Objective.
Can you rewrite the rows below as a Markdown table with two columns, No and Text, giving each line its number in order and leaving out any blank lines?

Supplied material.
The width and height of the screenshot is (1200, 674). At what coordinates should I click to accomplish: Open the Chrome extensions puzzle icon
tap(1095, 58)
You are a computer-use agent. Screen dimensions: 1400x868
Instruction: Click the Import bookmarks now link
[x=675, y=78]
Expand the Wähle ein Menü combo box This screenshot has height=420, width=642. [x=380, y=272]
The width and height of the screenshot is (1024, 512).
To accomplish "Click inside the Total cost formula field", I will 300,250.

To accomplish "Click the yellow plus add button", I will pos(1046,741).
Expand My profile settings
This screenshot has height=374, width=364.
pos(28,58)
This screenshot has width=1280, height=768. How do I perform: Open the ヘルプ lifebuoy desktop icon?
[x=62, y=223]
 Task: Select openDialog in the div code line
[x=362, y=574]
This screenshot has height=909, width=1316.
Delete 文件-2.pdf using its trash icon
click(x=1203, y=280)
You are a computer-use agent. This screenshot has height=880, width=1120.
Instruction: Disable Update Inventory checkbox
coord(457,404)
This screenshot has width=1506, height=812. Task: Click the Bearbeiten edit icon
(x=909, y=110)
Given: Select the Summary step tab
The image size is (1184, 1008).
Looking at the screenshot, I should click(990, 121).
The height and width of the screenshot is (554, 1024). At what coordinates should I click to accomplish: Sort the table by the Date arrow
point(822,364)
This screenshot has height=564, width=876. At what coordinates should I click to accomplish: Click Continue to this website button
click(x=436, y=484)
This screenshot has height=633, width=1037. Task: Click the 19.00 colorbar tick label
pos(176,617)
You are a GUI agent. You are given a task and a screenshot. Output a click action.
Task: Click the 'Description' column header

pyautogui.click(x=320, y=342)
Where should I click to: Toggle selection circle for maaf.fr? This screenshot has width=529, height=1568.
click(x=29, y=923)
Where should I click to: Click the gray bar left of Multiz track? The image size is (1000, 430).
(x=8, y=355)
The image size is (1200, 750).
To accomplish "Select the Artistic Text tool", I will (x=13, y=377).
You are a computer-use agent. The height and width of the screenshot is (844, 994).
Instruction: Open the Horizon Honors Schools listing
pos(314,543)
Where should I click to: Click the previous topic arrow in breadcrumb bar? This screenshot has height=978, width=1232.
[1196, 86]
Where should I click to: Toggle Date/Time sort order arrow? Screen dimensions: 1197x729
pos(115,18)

Task response.
| No | Text |
|---|---|
| 1 | The width and height of the screenshot is (1200, 674). At what coordinates should I click to accomplish: Open the Chrome extensions puzzle icon |
| 2 | tap(1095, 58) |
| 3 | You are a computer-use agent. Screen dimensions: 1400x868 |
| 4 | Instruction: Click the Import bookmarks now link |
| 5 | [x=675, y=78] |
| 6 | Expand the Wähle ein Menü combo box This screenshot has height=420, width=642. [x=380, y=272] |
| 7 | The width and height of the screenshot is (1024, 512). |
| 8 | To accomplish "Click inside the Total cost formula field", I will 300,250. |
| 9 | To accomplish "Click the yellow plus add button", I will pos(1046,741). |
| 10 | Expand My profile settings |
| 11 | This screenshot has height=374, width=364. |
| 12 | pos(28,58) |
| 13 | This screenshot has width=1280, height=768. How do I perform: Open the ヘルプ lifebuoy desktop icon? |
| 14 | [x=62, y=223] |
| 15 |  Task: Select openDialog in the div code line |
| 16 | [x=362, y=574] |
| 17 | This screenshot has height=909, width=1316. |
| 18 | Delete 文件-2.pdf using its trash icon |
| 19 | click(x=1203, y=280) |
| 20 | You are a computer-use agent. This screenshot has height=880, width=1120. |
| 21 | Instruction: Disable Update Inventory checkbox |
| 22 | coord(457,404) |
| 23 | This screenshot has width=1506, height=812. Task: Click the Bearbeiten edit icon |
| 24 | (x=909, y=110) |
| 25 | Given: Select the Summary step tab |
| 26 | The image size is (1184, 1008). |
| 27 | Looking at the screenshot, I should click(990, 121). |
| 28 | The height and width of the screenshot is (554, 1024). At what coordinates should I click to accomplish: Sort the table by the Date arrow |
| 29 | point(822,364) |
| 30 | This screenshot has height=564, width=876. At what coordinates should I click to accomplish: Click Continue to this website button |
| 31 | click(x=436, y=484) |
| 32 | This screenshot has height=633, width=1037. Task: Click the 19.00 colorbar tick label |
| 33 | pos(176,617) |
| 34 | You are a GUI agent. You are given a task and a screenshot. Output a click action. |
| 35 | Task: Click the 'Description' column header |
| 36 | pyautogui.click(x=320, y=342) |
| 37 | Where should I click to: Toggle selection circle for maaf.fr? This screenshot has width=529, height=1568. |
| 38 | click(x=29, y=923) |
| 39 | Where should I click to: Click the gray bar left of Multiz track? The image size is (1000, 430). |
| 40 | (x=8, y=355) |
| 41 | The image size is (1200, 750). |
| 42 | To accomplish "Select the Artistic Text tool", I will (x=13, y=377). |
| 43 | You are a computer-use agent. The height and width of the screenshot is (844, 994). |
| 44 | Instruction: Open the Horizon Honors Schools listing |
| 45 | pos(314,543) |
| 46 | Where should I click to: Click the previous topic arrow in breadcrumb bar? This screenshot has height=978, width=1232. |
| 47 | [1196, 86] |
| 48 | Where should I click to: Toggle Date/Time sort order arrow? Screen dimensions: 1197x729 |
| 49 | pos(115,18) |